Video gaming is an entertainment super-industry. The Call of Duty franchise alone has made over $10bn. But the bestselling game of all time is an 8-bit challenge from the 80s.
Tetris. Why is it so addictive? And what's story got to do with it?
We've bought more than 70 million copies of Alexey Pajitnov's tile-matching puzzle game since it appeared in 1984. And we've downloaded it another 100 million times. But why? Why do we love Tetris so much?
The Zeigarnik effect – our deep need for resolution
There's actually a very good theory to explain Tetris's popularity. It's based on something called the Zeigarnik effect.
Bluma Zeigarnik was a Soviet psychologist. She saw that waiters could remember unpaid orders in great detail – but that they forgot them once they'd collected the money.
Zeigarnik published her research on the subject in 1927, finding that people do indeed remember incomplete tasks more clearly than completed ones.
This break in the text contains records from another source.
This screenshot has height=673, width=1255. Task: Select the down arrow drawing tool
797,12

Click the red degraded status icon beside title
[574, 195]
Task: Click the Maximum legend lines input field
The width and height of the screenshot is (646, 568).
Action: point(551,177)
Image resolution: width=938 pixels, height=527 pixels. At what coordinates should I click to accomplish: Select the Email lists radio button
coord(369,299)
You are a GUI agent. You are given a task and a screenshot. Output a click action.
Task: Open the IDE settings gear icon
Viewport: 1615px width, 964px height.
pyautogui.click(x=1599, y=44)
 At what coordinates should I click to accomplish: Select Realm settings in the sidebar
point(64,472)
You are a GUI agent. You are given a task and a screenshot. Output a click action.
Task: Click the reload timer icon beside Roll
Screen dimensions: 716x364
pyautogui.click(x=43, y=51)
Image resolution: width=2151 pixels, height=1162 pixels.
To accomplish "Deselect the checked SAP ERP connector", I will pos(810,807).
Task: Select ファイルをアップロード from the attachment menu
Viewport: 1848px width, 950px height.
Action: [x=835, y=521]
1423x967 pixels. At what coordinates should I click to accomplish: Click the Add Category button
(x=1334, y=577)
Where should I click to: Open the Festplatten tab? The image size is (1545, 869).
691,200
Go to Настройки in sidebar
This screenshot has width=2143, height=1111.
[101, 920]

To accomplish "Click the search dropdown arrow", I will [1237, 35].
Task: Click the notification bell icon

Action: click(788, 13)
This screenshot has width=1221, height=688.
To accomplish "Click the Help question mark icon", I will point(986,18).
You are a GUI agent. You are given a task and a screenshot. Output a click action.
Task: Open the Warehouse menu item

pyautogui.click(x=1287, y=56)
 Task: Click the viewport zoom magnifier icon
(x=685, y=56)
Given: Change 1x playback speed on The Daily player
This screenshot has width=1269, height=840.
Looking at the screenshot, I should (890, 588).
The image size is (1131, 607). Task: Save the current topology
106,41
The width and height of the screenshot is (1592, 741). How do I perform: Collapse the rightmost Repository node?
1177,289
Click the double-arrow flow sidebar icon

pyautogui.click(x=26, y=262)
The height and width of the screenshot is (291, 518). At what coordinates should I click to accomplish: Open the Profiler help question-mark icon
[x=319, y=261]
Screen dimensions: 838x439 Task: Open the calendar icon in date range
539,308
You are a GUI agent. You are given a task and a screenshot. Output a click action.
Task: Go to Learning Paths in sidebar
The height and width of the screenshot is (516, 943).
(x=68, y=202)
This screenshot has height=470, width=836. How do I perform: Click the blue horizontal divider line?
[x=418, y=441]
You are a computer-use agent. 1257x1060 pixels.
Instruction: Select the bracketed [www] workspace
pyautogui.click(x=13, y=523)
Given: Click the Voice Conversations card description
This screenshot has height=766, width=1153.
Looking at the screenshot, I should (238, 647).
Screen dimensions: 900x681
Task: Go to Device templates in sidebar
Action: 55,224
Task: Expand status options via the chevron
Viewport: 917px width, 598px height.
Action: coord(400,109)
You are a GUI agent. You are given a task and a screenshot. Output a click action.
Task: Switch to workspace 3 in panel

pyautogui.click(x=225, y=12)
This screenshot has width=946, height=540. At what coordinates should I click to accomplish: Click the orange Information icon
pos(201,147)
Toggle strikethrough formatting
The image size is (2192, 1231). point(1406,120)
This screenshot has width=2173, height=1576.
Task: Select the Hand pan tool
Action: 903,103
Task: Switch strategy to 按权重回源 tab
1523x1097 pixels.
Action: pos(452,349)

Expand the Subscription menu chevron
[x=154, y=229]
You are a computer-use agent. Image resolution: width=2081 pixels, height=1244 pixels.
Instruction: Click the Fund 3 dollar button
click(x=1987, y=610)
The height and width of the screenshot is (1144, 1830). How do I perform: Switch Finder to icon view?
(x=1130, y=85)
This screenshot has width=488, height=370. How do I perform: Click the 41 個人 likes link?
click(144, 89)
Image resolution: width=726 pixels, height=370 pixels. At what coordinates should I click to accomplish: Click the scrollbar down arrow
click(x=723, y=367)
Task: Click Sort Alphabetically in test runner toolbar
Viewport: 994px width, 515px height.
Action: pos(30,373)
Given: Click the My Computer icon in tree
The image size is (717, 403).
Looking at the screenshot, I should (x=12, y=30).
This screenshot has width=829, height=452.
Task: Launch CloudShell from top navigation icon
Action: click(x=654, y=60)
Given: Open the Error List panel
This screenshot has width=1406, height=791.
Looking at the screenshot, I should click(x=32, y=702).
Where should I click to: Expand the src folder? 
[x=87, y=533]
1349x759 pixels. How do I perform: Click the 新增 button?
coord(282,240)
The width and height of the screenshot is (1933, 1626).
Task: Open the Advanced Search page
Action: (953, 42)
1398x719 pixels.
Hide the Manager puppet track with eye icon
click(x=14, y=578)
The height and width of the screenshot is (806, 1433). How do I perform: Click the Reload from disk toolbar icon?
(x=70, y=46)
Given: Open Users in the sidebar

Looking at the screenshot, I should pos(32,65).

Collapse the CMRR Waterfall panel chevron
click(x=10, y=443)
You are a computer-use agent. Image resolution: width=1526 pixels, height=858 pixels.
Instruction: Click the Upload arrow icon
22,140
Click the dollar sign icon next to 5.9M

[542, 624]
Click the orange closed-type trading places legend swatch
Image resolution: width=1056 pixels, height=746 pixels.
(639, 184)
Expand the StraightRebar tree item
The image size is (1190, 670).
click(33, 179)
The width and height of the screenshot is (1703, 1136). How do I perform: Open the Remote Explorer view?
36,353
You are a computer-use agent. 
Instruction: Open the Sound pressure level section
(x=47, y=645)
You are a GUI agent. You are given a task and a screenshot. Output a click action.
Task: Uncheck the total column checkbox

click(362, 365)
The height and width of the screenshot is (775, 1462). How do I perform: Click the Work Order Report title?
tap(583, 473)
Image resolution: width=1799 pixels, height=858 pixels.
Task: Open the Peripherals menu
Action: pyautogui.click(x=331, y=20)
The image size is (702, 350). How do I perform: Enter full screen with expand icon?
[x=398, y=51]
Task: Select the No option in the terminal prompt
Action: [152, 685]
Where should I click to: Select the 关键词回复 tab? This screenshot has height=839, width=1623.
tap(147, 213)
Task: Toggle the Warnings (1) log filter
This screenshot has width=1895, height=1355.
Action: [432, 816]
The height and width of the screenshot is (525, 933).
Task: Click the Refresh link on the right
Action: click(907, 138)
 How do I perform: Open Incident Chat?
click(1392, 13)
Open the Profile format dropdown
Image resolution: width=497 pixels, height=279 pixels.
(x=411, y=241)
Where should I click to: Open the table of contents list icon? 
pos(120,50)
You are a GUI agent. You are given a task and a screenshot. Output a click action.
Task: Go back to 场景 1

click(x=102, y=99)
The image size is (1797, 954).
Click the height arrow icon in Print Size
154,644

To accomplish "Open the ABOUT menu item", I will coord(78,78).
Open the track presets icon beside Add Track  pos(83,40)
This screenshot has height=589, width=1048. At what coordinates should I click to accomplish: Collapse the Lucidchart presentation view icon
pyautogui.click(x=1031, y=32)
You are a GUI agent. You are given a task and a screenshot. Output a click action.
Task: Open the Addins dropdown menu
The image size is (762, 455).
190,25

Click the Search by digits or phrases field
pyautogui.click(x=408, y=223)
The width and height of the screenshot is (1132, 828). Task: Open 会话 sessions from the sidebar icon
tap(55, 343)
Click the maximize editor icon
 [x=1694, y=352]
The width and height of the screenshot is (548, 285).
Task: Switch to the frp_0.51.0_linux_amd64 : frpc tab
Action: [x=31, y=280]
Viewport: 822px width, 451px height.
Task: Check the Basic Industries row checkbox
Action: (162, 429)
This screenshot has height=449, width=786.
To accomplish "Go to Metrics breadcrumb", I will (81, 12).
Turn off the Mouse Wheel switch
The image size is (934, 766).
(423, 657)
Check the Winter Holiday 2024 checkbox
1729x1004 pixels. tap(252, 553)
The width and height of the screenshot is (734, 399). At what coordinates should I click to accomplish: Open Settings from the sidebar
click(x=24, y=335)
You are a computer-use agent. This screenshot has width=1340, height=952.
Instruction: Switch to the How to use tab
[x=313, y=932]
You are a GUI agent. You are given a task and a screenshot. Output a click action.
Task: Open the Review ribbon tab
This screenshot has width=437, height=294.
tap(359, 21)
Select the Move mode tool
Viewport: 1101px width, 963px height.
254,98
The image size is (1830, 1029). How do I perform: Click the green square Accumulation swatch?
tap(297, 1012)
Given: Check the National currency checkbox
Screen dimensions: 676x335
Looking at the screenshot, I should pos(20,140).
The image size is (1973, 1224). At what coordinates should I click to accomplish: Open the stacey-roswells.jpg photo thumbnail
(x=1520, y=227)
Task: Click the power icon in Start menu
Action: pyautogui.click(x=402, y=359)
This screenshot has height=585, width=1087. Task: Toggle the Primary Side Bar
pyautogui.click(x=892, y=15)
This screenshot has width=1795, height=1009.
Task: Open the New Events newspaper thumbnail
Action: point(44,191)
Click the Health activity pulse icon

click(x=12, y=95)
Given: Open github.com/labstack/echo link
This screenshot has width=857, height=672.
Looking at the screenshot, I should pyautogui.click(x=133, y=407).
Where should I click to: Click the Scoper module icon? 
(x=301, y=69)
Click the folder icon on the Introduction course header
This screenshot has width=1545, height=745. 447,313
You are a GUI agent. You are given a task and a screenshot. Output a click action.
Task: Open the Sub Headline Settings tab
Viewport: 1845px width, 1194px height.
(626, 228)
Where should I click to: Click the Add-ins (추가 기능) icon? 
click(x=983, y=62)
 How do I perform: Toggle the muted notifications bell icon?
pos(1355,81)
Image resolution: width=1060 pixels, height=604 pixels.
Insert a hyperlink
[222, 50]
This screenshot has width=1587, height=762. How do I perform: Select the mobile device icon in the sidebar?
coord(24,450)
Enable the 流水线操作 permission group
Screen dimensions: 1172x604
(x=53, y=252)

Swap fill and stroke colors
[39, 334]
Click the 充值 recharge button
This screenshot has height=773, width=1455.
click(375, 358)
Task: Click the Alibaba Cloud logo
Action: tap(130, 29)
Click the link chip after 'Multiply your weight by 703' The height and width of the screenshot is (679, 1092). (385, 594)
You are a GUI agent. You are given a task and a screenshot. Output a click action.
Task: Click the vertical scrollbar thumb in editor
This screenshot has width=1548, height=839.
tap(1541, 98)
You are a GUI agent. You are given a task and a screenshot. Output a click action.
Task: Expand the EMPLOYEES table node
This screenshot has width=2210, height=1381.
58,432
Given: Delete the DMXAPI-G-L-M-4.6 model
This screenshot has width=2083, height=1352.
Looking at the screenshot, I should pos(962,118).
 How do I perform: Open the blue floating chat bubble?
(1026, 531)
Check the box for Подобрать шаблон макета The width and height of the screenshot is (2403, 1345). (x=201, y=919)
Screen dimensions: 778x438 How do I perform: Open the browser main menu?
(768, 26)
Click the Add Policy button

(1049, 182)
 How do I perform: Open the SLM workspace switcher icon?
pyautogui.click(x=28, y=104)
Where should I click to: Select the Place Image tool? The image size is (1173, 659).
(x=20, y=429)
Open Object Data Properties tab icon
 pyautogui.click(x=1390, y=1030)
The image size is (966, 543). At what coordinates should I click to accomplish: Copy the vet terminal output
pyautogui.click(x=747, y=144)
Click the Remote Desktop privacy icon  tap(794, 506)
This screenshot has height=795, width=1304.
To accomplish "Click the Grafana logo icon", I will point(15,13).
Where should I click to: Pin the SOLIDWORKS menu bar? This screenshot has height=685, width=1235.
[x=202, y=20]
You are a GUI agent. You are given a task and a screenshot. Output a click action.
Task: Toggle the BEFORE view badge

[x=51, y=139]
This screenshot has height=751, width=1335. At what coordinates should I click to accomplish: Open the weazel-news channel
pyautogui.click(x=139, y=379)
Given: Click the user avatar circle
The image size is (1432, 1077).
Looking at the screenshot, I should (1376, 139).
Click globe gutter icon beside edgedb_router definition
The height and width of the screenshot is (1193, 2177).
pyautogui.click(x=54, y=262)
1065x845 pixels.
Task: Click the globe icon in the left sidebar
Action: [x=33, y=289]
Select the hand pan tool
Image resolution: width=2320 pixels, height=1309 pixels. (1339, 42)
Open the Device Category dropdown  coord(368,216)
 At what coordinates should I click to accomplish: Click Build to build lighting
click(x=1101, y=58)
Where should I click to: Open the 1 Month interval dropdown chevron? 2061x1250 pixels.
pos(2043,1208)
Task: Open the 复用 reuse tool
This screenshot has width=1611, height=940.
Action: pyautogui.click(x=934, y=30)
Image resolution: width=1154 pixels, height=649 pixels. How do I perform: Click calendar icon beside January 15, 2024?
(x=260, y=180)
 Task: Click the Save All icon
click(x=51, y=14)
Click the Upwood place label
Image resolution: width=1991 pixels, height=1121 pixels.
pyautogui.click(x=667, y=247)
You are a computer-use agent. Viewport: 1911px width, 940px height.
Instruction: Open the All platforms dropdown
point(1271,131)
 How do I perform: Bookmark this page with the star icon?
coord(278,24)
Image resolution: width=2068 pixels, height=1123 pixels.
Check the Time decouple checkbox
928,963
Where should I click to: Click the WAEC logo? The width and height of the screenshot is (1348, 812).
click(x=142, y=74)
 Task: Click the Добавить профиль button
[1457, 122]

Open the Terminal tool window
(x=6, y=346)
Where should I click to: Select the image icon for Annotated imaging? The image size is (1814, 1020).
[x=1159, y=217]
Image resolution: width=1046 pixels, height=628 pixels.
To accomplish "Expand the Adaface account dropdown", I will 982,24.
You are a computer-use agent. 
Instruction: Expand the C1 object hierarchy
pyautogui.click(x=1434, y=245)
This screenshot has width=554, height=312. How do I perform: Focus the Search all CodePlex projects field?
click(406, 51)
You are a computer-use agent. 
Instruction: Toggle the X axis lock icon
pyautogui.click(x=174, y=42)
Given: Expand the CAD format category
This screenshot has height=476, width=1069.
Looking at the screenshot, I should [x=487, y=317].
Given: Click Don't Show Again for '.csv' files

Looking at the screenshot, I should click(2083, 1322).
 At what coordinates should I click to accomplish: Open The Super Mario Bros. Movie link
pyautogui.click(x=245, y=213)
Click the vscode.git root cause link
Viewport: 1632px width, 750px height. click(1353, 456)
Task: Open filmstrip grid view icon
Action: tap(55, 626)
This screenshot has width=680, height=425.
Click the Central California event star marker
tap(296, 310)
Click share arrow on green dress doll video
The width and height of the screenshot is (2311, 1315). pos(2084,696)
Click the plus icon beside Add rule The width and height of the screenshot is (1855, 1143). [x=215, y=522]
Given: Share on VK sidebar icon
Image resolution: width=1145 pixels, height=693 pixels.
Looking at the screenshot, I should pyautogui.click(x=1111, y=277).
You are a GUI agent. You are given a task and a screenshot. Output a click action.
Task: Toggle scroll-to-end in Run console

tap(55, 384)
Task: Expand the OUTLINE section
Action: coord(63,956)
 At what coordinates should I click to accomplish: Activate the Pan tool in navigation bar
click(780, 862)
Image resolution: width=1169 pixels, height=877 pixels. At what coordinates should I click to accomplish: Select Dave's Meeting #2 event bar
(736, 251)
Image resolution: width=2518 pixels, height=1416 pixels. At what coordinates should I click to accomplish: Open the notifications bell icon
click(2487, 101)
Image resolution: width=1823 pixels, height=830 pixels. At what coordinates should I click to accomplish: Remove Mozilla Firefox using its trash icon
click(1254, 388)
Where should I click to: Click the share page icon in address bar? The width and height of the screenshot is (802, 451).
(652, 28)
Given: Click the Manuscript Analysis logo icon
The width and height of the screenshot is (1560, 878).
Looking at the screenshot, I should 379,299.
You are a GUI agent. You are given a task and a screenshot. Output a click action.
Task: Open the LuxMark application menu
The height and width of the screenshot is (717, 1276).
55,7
So what does this have to do with Tetris? Dr Tom Stafford is a lecturer in psychology and cognitive science. He explains it like this:
Tetris holds our attention by continually creating unfinished tasks. Each action in the game allows us to solve part of the puzzle... but is also just as likely to create new, unfinished work. A chain of these partial-solutions and newly triggered unsolved tasks can easily stretch to hours, each moment full of the same kind of satisfaction as scratching an itch.
If you were hooked on Tetris in the 90s, this will sound familiar. And if you're a sucker for click-bait headlines like the one on this article, Zeigarnik's theory explains that too.
We need our questions answered and our problems solved.
No answer? I'll invent one then
The Zeigarnik effect must also explain why we find cliffhanger endings so irresistible. How many hours have we spent making up neat endings for The Italian Job?
The Royal Society of Chemistry even held a competition to find a way to get all that gold off the bus. Here's a snippet from the winning entry:
First, the coach would have to be stabilised by breaking the windows that overlooked the precipice. Then the fuel tank at the rear of the vehicle would have to be emptied by running the engine. And finally, a gang member would be allowed out of the coach in order to stabilise the front end with rocks.
We just can't handle the mystery of an unfinished story. The incompleteness gnaws away at us, holding our attention until we're convinced by one of the many possible truths.
Suspense, danger and confinement – a potent cocktail
Alfred Hitchcock was, of course, the master of suspense. He knew that a string of 'partial solutions' and 'newly-triggered unsolved tasks' was the way to hook an audience.
In Rear Window, James Stewart's character has an actual itch he can't scratch – a big toe poking out the end of his plaster cast.
There is no terror in the bang, only in the anticipation of it – Alfred Hitchcock
But confinement was also a big deal for Hitchcock. In Lifeboat, Rope and Rear Window, the danger and suspense is heightened by a restrictive, physical environment.
Tetris relies on confinement too. Trapped between walls, there's nowhere to go as the blocks fall, stacking ever higher as the music races along.
Is your story as memorable as The Italian Job?
The next time you use story in a presentation, remember the Zeigarnik effect. Remember danger, suspense and how it feels to be trapped.
Remember subtle suggestions of a character's past, and hints at hidden motives.
Above all, remember to cause an itch your audience will be dying to scratch.